From a construction perspective, the Foster Campus represents the first time the University will employ an extensive use of Building Information Modeling (BIM) technology. Brian Nicholson, associate vice president for operations and facilities management at Baylor, says the use of such 3D modeling enables architects to virtually build the Foster campus and prefabricate some of its pieces off-site.

"We will rely on BIM technology in developing this project," Nicholson says. "It allows us to build the Foster Campus in 18 months and to save money."

In keeping with the University's aesthetic tradition, the building will continue the familiar red brick and limestone banding for which Baylor is known while weaving in a few modern touches, including large windows and glass walls and doors. The University will seek LEED, or Leadership in Energy and Environmental Design, certification on the Foster Campus. Toward this goal, the glass used in the facility is environmentally friendly, allowing reflective light to shine inside and earning savings in electricity costs.

"I want a facility that speaks to stewardship: stewardship of resources, stewardship of what has been provided to us," Maness explains. "I think it is important. We should all be resourceful and thoughtful about how we use our resources.

"The design vision was 'out of the history of Baylor comes newness and innovation.' It will have a different message. Coming out of the history is the future. For example, the glass-enclosed conference center will be built as such to reflect an openness to the new ideas coming from the symposiums and conferences which will be hosted there."

The Paul and Jane Meyer Conference Center will include a banquet hall with a seating capacity of 400 and an auditorium with a seating capacity of 350. The banquet hall will be located on the second floor along with two conference rooms. These large spaces can be partitioned into smaller areas to accommodate several events at the same time.

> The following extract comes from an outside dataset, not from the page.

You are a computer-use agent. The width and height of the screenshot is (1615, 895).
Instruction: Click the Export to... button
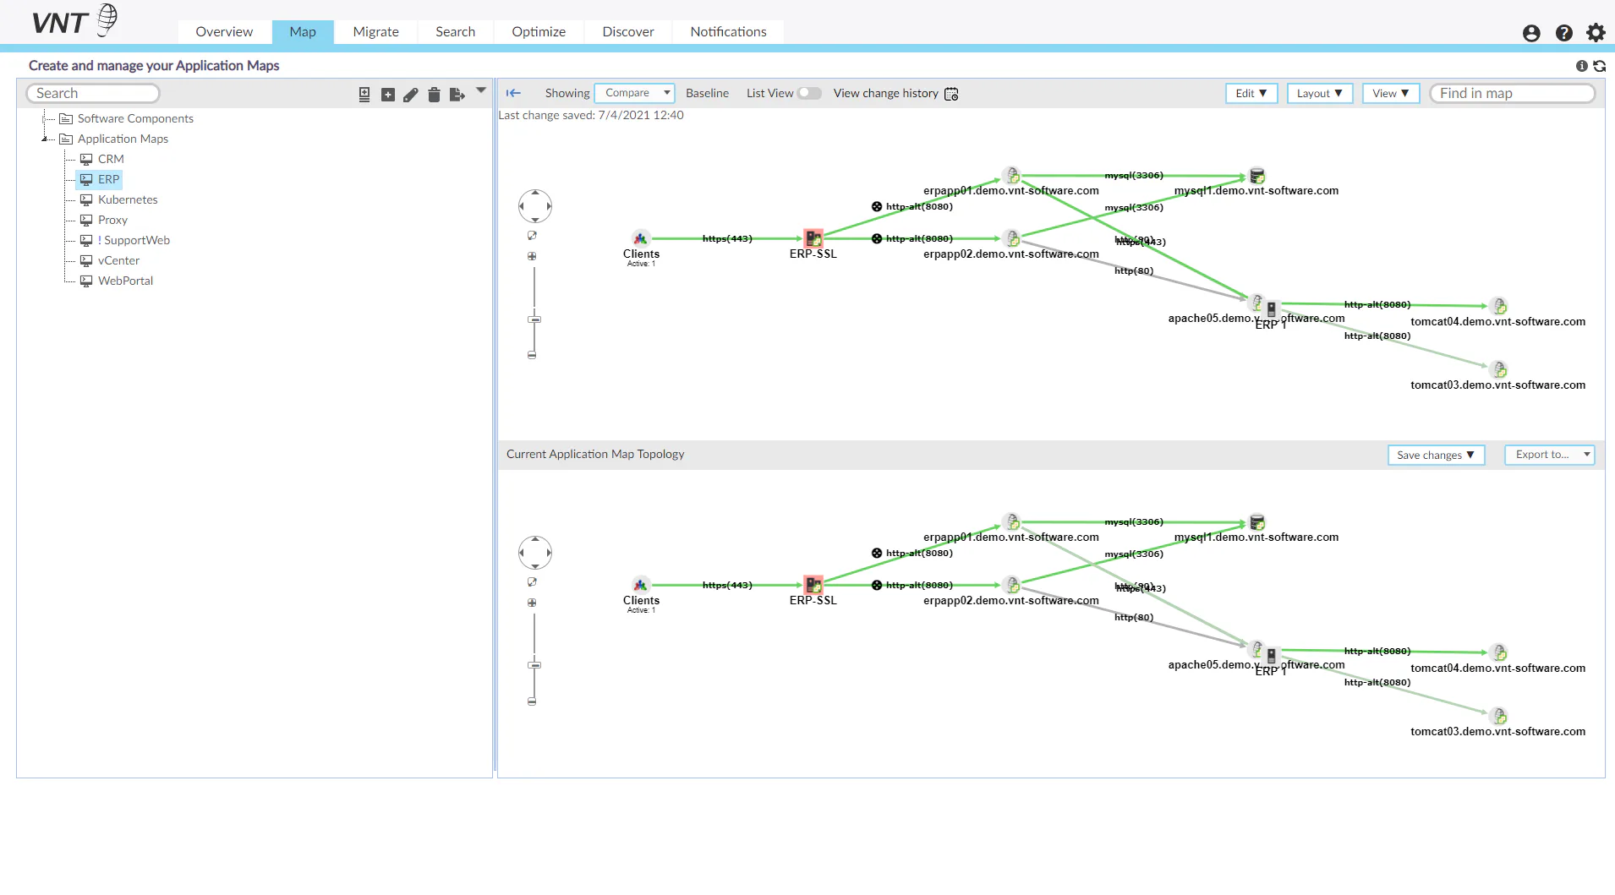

Current partnerships and collaborations have created incredible opportunities for students today with centers such as the Robbins Institute for Health Policy and Leadership and the John F. Baugh Center for Entrepreneurship and Free Enterprise. A business degree from Baylor means hands-on experience, creativity and collaboration across disciplines--the characteristics necessary in today's business landscape. The Foster Campus will provide the additional space and technology needed for students and faculty to expand on these and more.

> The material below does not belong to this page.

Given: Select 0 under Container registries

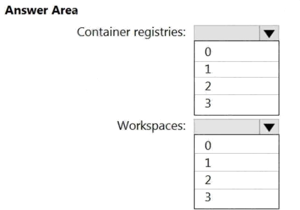Looking at the screenshot, I should tap(236, 52).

"This building will be a selling point to show students that we are serious about creating a learning environment that allows you to be creative in what you are doing," Maness explains. "We are not interested in students reading a textbook and regurgitating the information. We want them to have places where they can create new solutions to case studies, and not only create their own business plans, but launch them as well. I think our focus will be more experiential, and more of our students will be able to speak to how they have worked on real projects with real clients. Working on real issues is a key to education today."

The thoughtful planning and design of the physical structure of the Foster Campus will provide an environment within which students will be challenged to seek innovation, enjoy collaboration, cultivate leadership, embrace globalization, integrate ethics and pursue employability, and will continue the tradition of excellence in business education that has become a trademark of Baylor University.